§ WRITTEN TASKS
• 1. Please reproduce word for word the passage of the Lexmark earnings article between "The company's laser" and "Hewlett-Packard Co (NYSE:HPQ).", inclusive.
• 2. Answer these questions from the Lexmark earnings article:
(a) By what percentage did the company's laser printer sales rise?
(b) What were earnings per share once restructuring and acquisition-related adjustments were excluded?
(c) How much cash did the company generate in the past year, according to Schacht?
• 3. Using the Lexmark earnings article, explain why the company may be gaining market share from rivals.

++++ TEXT SEGMENT ++++

NEW YORK, Feb 1 (Reuters) - Lexmark International Inc's (NYSE:LXK) fourth-quarter profit trounced Wall Street expectations helped by strong sales of laser printers, sending shares up more than 6.5 percent in premarket trading on Tuesday.
The company's laser printer sales rose 11 percent in a sector that's been steadily declining in the last few years as customers move to digital content, indicating that Lexmark may be gaining market share from such rivals as Xerox Corp (NYSE:XRX), Canon and Hewlett-Packard Co (NYSE:HPQ).
Excluding 19 cents per share for restructuring and acquisition-related adjustments, earnings per share were $1.29. This surpassed analysts' average estimates of $1.12 per share, according to Thomson-Reuters I/B/E/S.
"Every part of their business is doing fairly well," said Henry W. Schacht of Schacht Value Investors, who manages funds that hold Lexmark shares.
Schacht added that he was impressed that the company, which has a market cap of $2.74 billion, generated more than $500 million in cash in the past year.
The company posted a quarterly profit of $87.6 million, or $1.10 per share, compared with a profit of $59.8 million, or 76 cents per share a year earlier.

++++ DATA SECTION ++++

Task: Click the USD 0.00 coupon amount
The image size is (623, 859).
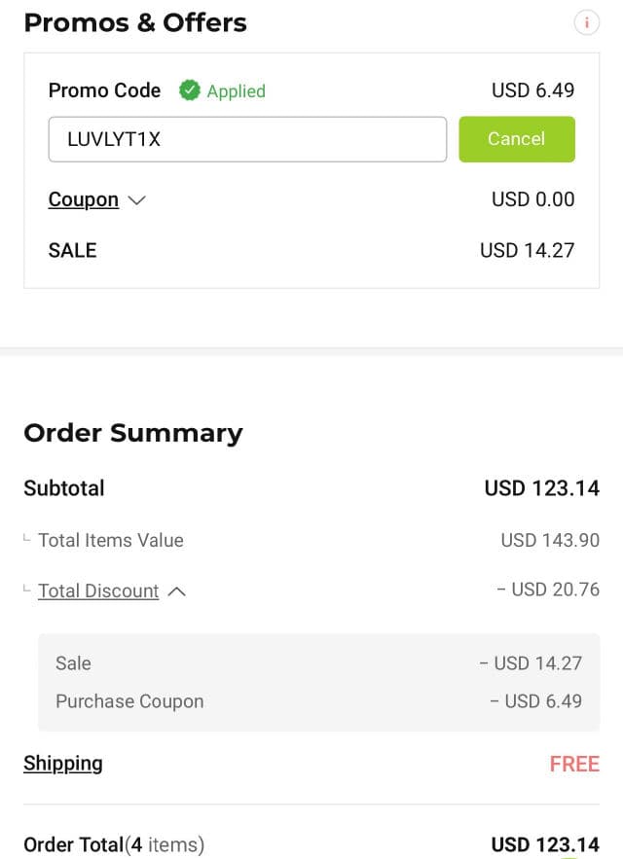Action: click(x=532, y=199)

++++

§ EXPECTED ANSWERS
• 1.
The company's laser printer sales rose 11 percent in a sector that's been steadily declining in the last few years as customers move to digital content, indicating that Lexmark may be gaining market share from such rivals as Xerox Corp (NYSE:XRX), Canon and Hewlett-Packard Co (NYSE:HPQ).

• 2.
(a) 11 percent
(b) $1.29
(c) More than $500 million

• 3. Lexmark's laser printer sales rose 11 percent in a sector that has been steadily declining as customers move to digital content. That growth in a shrinking market indicates it may be taking share from rivals such as Xerox, Canon and Hewlett-Packard.